If there's one thing that defines summer for me, it is tomatoes. And since I can't bear to let the season go, I figured that I'd make the entire house smell like sweet summer. It was easy. I just threw some cherry tomatoes in the oven, turned up the heat and basked in the aroma.
Besides smelling great, these tomatoes are delicious, and tossed in a pasta salad made each bite taste like sunshine. Hours later, when I returned, the smell was still lingering, like those last few rays of sun before the end of the day.
2 cartons of cherry tomatoes
1 tablespoon oregano
2 tablespoons olive oil.
Preheat oven to 350 degrees.
Wash tomatoes and place on a baking sheet. Sprinkle with oregano and olive oil. Place in oven for 30 minutes. Remove and allow to cool.
Roasted Tomato and Mozzarella Pasta Salad
1 box of pasta ( I used Rotini because it is my favorite shape for pasta salad)
2 cartons of Roasted Cherry tomatoes
8 oz ciliegine ( fresh mozzarella)
1 cups fresh basil
6 tablespoons extra virgin olive oil.
Salt and pepper to taste.
Cook pasta in boiling salted water. Drain and rinse with cold water to cool.

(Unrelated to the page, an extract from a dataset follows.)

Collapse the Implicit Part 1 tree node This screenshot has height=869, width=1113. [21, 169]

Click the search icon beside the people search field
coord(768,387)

Blend the basil and 2 tablespoons olive oil in a mixer to a rough chop ( you still want to be able to see some leaves of basil).
Place roasted tomatoes in a large mixing bowl. Place the cooled pasta on top. Top with the basil and remaining oil. Toss until all the pasta is coated. Add the ciliegine, salt, and pepper. Toss and serve.